She snorted. “Good luck!” Then she thought about it. “Good luck.” She said it softer. She felt for her lighter and lit up.
“You’ve got to let me try, Liz. Give us a chance.”
“You know I can’t.”
“I gave you a chance! I let you go.”
“You let everything go! That’s nothing special.”
“Not anymore. Not since that night.”
“I said we don’t need to talk about that.”
“No, we do. You’ve got to understand why I can’t let you do this.”
“Oh, you’re the big man now?”
“About this, yes, I am.” He was serious. Like she’d never seen him. “I’ve failed at everything. You’ve watched me. But not this. You gave me that, Liz. You gave it to me that night when I sat on Emma’s bed and felt her forehead and stroked her hair while she held her belly and cried and cried. I knew right then. She was everything. She was everything for me, Liz.”
“That’s enough! Call them.”
He didn’t move. She snatched the gun up and leveled it at his chest. The black metal flashed rhythmically with the reflection of the ceiling fan. He didn’t move. With her other hand, she reached for her phone and dialed a number.
“Hi, Abby? It’s Liz. Yes, I know. I’m back. Sorry I haven’t called. I know. No, I’m fine. Just needed a break, you know? Yeah, you know. Let’s have lunch this week, I’ll tell you all about it. Great. Listen, could you do me a favor? I hate to do this, but my car’s at my Mom and Dad’s and I don’t know what’s going on with the Jag, but… Aw, you’re an angel. If you could just ask if anybody’s coming this way? Great. I owe you one. Yeah, this week. Just call me. Ok, you get back in there. Better you than me. Right. Bye!”
She laid the phone on the table, then after a moment laid the gun beside it.

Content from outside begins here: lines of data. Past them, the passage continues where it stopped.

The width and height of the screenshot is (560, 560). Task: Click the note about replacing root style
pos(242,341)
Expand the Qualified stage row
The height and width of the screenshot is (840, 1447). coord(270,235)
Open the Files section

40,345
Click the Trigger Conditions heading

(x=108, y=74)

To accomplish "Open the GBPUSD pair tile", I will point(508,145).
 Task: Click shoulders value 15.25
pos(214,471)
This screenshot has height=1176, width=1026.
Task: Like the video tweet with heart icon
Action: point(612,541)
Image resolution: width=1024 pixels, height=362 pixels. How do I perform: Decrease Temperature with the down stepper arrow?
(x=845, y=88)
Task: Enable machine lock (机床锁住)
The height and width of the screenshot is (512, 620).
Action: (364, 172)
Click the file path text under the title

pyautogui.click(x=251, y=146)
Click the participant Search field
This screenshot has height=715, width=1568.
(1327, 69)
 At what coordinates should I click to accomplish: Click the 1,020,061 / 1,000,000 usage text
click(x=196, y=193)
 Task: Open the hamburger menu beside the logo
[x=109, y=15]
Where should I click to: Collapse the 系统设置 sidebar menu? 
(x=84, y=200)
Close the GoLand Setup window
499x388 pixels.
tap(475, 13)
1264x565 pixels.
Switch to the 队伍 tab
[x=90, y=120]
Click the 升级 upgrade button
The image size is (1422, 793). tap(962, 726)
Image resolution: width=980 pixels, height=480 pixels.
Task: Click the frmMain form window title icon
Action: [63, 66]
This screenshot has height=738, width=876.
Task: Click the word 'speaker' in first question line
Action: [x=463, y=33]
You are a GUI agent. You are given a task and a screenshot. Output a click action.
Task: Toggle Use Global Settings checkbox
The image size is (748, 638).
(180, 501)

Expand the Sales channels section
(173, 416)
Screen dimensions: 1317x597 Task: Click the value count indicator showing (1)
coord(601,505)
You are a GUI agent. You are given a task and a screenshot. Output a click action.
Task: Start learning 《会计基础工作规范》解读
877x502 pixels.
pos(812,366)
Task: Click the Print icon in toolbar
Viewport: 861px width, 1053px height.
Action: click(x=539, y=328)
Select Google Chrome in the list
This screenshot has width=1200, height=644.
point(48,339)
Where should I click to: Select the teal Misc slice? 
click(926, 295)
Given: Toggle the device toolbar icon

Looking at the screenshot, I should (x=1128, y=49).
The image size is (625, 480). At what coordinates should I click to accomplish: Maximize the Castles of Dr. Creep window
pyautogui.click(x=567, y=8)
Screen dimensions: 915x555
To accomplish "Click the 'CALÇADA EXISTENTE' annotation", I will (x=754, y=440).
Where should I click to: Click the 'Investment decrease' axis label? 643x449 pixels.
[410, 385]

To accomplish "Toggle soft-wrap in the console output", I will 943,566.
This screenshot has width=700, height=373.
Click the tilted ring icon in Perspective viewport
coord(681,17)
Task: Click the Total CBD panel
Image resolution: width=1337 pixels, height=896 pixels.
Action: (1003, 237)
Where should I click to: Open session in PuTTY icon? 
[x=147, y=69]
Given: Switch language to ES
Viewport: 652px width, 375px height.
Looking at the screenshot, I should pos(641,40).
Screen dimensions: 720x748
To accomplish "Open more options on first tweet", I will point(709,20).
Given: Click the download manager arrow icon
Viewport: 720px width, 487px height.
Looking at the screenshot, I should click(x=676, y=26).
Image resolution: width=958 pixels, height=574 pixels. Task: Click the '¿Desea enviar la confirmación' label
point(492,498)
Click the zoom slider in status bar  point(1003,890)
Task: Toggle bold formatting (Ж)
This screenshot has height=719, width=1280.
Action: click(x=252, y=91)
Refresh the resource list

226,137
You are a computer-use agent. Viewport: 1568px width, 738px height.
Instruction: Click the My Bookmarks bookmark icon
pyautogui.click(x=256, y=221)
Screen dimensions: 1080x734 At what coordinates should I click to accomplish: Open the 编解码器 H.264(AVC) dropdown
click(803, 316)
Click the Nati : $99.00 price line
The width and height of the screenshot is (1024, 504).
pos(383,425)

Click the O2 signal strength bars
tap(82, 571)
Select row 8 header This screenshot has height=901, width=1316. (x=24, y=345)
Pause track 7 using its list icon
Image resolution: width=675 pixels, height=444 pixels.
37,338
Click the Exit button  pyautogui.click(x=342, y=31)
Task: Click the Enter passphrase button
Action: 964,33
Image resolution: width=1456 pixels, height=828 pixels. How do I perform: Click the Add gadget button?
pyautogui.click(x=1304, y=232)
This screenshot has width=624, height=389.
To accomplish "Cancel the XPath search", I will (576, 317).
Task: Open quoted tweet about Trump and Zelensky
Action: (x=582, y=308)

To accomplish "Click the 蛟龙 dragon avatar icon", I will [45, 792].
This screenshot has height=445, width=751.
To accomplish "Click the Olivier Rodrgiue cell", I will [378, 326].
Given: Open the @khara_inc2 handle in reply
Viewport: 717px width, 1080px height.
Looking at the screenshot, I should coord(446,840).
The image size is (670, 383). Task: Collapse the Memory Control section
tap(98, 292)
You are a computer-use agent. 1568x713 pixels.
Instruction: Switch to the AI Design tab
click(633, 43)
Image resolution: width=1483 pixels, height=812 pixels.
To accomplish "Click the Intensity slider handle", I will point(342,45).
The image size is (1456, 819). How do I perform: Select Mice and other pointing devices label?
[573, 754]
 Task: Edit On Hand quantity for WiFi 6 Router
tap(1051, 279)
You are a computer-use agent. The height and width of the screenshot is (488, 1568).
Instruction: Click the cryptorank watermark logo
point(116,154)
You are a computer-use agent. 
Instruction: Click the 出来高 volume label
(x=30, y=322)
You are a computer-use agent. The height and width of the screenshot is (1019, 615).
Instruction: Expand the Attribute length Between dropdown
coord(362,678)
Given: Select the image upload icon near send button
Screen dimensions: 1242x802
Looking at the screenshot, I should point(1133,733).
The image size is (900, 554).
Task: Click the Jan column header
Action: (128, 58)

“Liz.” She didn’t say anything. “Liz. Liz, it’s not her fault. She doesn’t deserve this.”
“Neither do I, Andy.”
“Just let us be.”
“She has my mother’s name, Andy. You know what that means to her?”
“You think this will be better?” He took his turn at staring incredulously. “How does your Mom show her face around town after this?”
“You’ve had time to think about things. Well, so have I. And this way it’s quick and it’s over. She doesn’t have to watch it year after year. She doesn’t face year after year of pity from her friends. They won’t have that to hang over her.”
“Jesus. You think it’ll be better when people know her daughter…” Then he knew. “It’s going to look like I did this, isn’t it?”
“I have to, Andy.”
“Jesus. You’ve come a long way in a few months, haven’t you? The first time was just going to be an accident. What did you put in that dinner, Liz? I’ve never been so sick in my life. And poor Emma. And you just fine, except for that strange look on your face. It was natural, wasn’t it? Something that could look like an accident. When you were sure it was done, you were going to take enough to lay yourself out, maybe get your stomach pumped. Then start over, with everybody’s sympathy. And now you’re going with us. And still not taking the blame.”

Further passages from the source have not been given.